A bill to protect free speech on college campuses, introduced Thursday in Tennessee’s state House, was informally named in honor of Breitbart News editor Milo Yiannopoulos, who has sparked waves of student protests over his offensive remarks.
The Milo Bill would require the state’s public universities to adopt policies giving students “the broadest possible latitude” to engage in “expressive activity.”
“Campus free speech is being challenged by restrictive speech codes; speaker bans and disinvites; ... safe spaces and trigger warnings; and administrators who feel pressured to placate demonstrators,” state Rep. Martin Daniel (R), the bill’s sponsor, warned at a press conference.
Under the proposed legislation, officially titled the Tennessee Student Freedom Expression Act, the new college policies may not “shield individuals from ideas and opinions considered unwelcome, disagreeable, or even deeply offensive.” They must promote mutual respect and civility, but not use those concerns as “a justification for closing off the discussion of ideas no matter how offensive or disagreeable.”

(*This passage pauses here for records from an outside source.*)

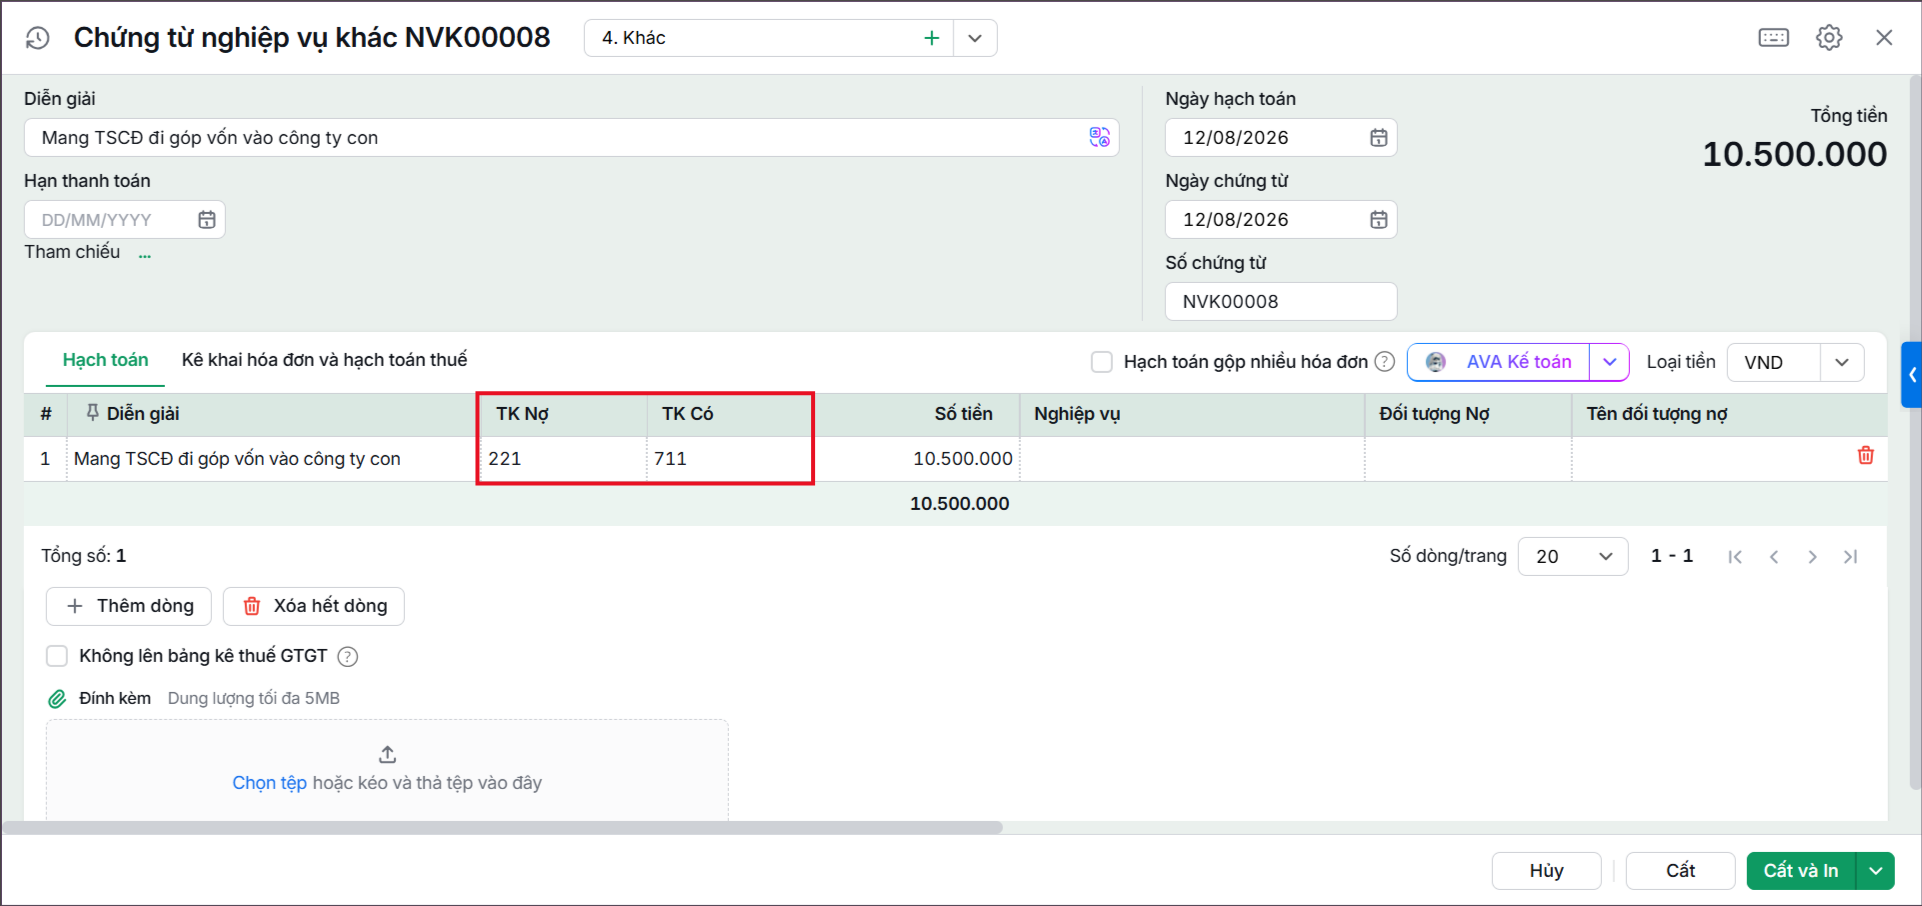Tick Không lên bảng kê thuế GTGT checkbox
The width and height of the screenshot is (1922, 906).
57,656
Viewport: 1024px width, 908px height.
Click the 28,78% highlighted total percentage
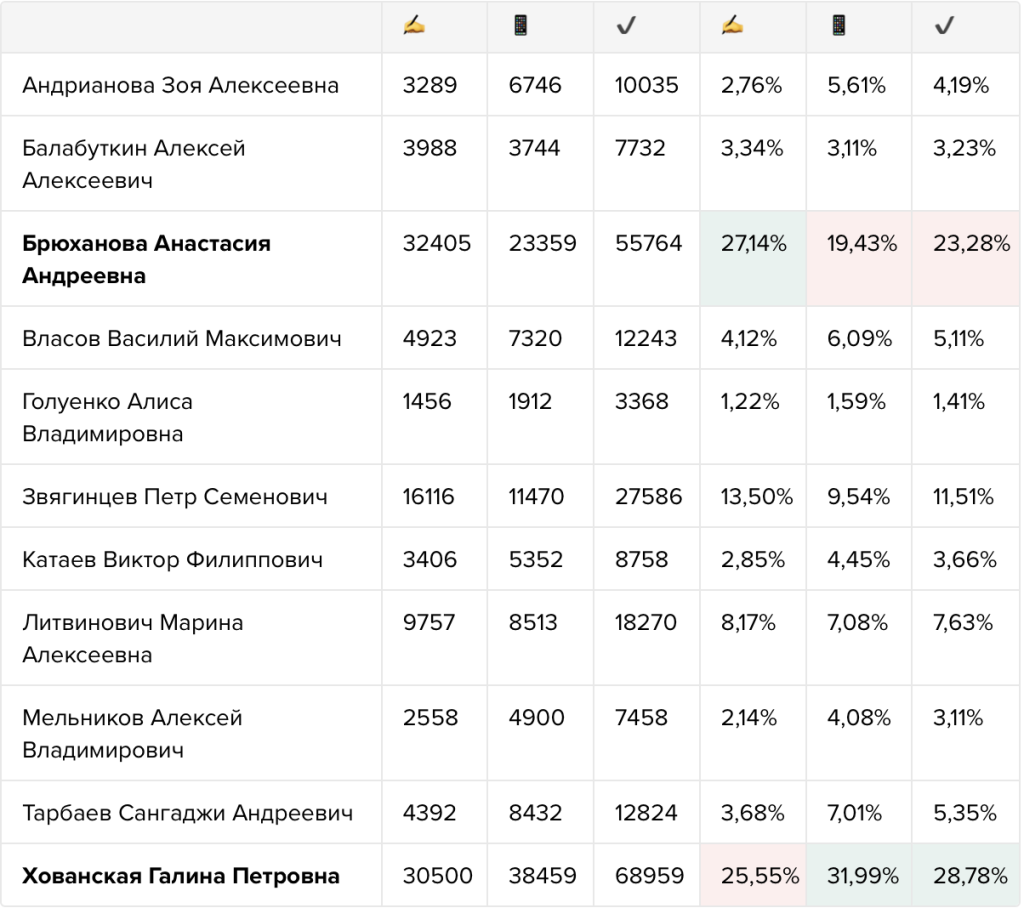[967, 875]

In an apparent nod to the controversy over Yiannopoulos, the bill requires that public universities “be open to any speaker whom students, student groups, or members of the faculty have invited.”
State Sen. Joey Hensley (R) suggested that the legislation was particularly necessary to protect students with conservative views.
“Too many times we’ve seen classrooms where the professor doesn’t want to hear both sides of an issue,” Hensley said. “We’ve heard stories from many students who are honestly on the conservative side, who have those issues stifled in the classroom.”
But state Sen. Jeff Yarbro (D) dismissed the bill as “silly” in a statement emailed to HuffPost.
“The First Amendment isn’t under attack on Tennessee campuses,” Yarbro said. “The sponsors should try focusing on real issues, instead of bringing silly legislation to suck up to Breitbart.”
Yiannopoulos has made a career out of trolling liberals, including writing an article titled “Birth Control Makes Women Unattractive and Crazy,” describing transgender individuals as mentally ill and calling Black Lives Matter a hate group. He has gained publicity for acts like directing a flood of racist and harassing comments at “Saturday Night Live” actress Leslie Jones on Twitter, which got him banned from the social media site. Yiannopoulos styles himself as a free speech advocate.
His “Dangerous Faggot” tour appearances on college campuses have been met with protest, violence and cancellations. A scheduled speech at the University of California, Berkeley, last week was called off by school officials after some protesters turned violent and police put the campus on lockdown.
A statement from the Berkeley College Republicans, who had invited Yiannopoulos, said the group’s right to free speech “was silenced by criminals and thugs.” President Donald Trump also weighed in, threatening to pull federal funding from the school.
“We don’t want this happening in Tennessee, what happened in California,” Hensley said Thursday.
The Tennessee bill requires that the proposed speech policy be communicated to students at least once each semester. If students think a public university has violated the policy, the legislation gives them the right to file complaints or petition for relief in local courts.
A spokeswoman for the University of Tennessee system pushed back on the idea that speech is being stifled on its campuses. “The University has a long and established record of vigorously defending and upholding all students’ right to free speech,” spokeswoman Gina Stafford said in an email.
Daniel proposed similar legislation last year, according to CBS affiliate WVLT, but pulled it after a critic noted that its speech protections could theoretically allow ISIS to recruit on campus.